2. Distribution of a Random Variable
假定有 probability space $(\Omega, \mathcal{F}, \mathbb{P})$,其上有一个 arbitrary 的 random variable $X$.
Definition: The push-forward measure of $\mathbb{P}$ by $X$ is a function $\mathbb{P}_{X}: \mathcal{B} \to \mathbb{R}$ such that $\forall B \in \mathcal{B}$,
\[\mathbb{P}_{X}(B) = \big (\mathbb{P} \circ X^{-1} \big )(B) = \mathbb{P}(X^{-1}(B)) \overset{\text{informal}}{=} \mathbb{P}(\lbrace X \in B \rbrace) = \mathbb{P}(\lbrace \omega \in \Omega \vert X(\omega) \in B \rbrace)\]- 注意根据 random variable 的定义,$\forall B \in \mathcal{B}, X^{-1}(B) \in \mathcal{F}$,所以 $X^{-1}(B)$ 在 $\mathbb{P}$ 的定义域内
- $\mathbb{P}_{X}$ 一定是一个 probability measure,使得 $(\mathbb{R}, \mathcal{B}, \mathbb{P}_{X})$ 构成一个 probability space
- 若 $X = I$,即 $X(\omega) = \omega$,可得 $\mathbb{P}_{X} = \mathbb{P}$
我们称 $\mathbb{P}_{X}$ 为 distribution of random variable $X$.
────────
任务说明
1. 关于随机变量分布的文段指出 $X^{-1}(B)$ 在 $\mathbb{P}$ 的定义域内。文中给出的依据是什么?用一到三句话说明。
2. 将关于随机变量分布的文段中从“Definition: The push-forward”到“of random variable $X$.”的部分一字不改地照录下来。

数据部分
────────
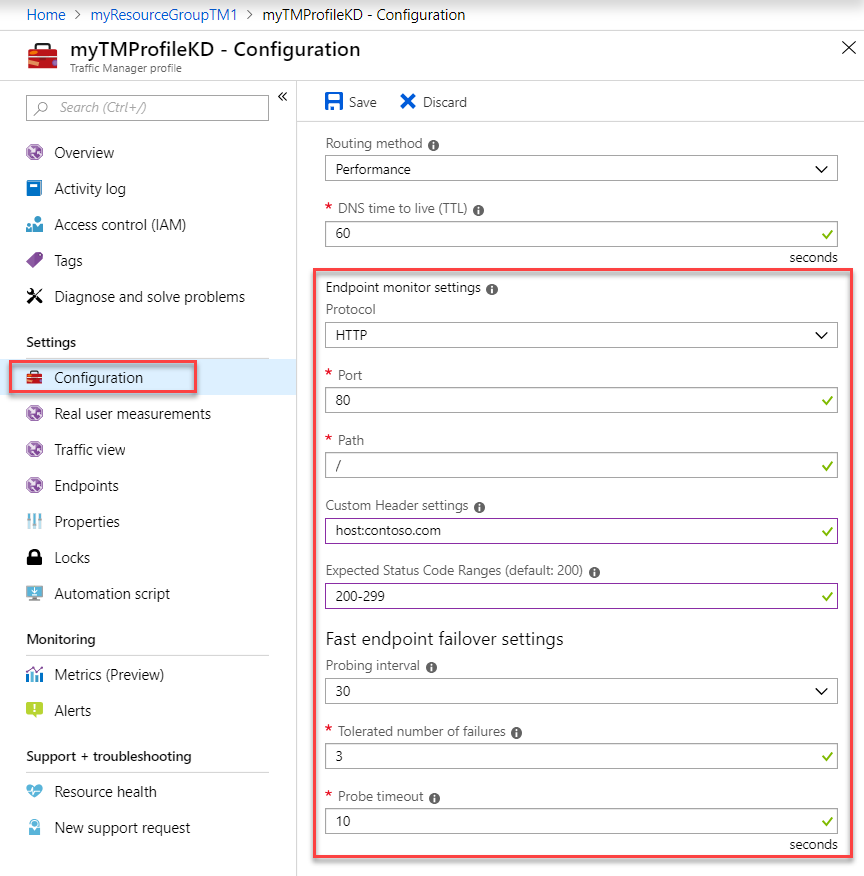Open Endpoints in the settings menu
864x876 pixels.
(x=87, y=486)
────────
参考答案
1. 根据随机变量的定义,对任意 $B \in \mathcal{B}$ 都有 $X^{-1}(B) \in \mathcal{F}$。因此 $X^{-1}(B)$ 在 $\mathbb{P}$ 的定义域内。

2.
Definition: The push-forward measure of $\mathbb{P}$ by $X$ is a function $\mathbb{P}_{X}: \mathcal{B} \to \mathbb{R}$ such that $\forall B \in \mathcal{B}$,
\[\mathbb{P}_{X}(B) = \big (\mathbb{P} \circ X^{-1} \big )(B) = \mathbb{P}(X^{-1}(B)) \overset{\text{informal}}{=} \mathbb{P}(\lbrace X \in B \rbrace) = \mathbb{P}(\lbrace \omega \in \Omega \vert X(\omega) \in B \rbrace)\]- 注意根据 random variable 的定义,$\forall B \in \mathcal{B}, X^{-1}(B) \in \mathcal{F}$,所以 $X^{-1}(B)$ 在 $\mathbb{P}$ 的定义域内
- $\mathbb{P}_{X}$ 一定是一个 probability measure,使得 $(\mathbb{R}, \mathcal{B}, \mathbb{P}_{X})$ 构成一个 probability space
- 若 $X = I$,即 $X(\omega) = \omega$,可得 $\mathbb{P}_{X} = \mathbb{P}$
我们称 $\mathbb{P}_{X}$ 为 distribution of random variable $X$.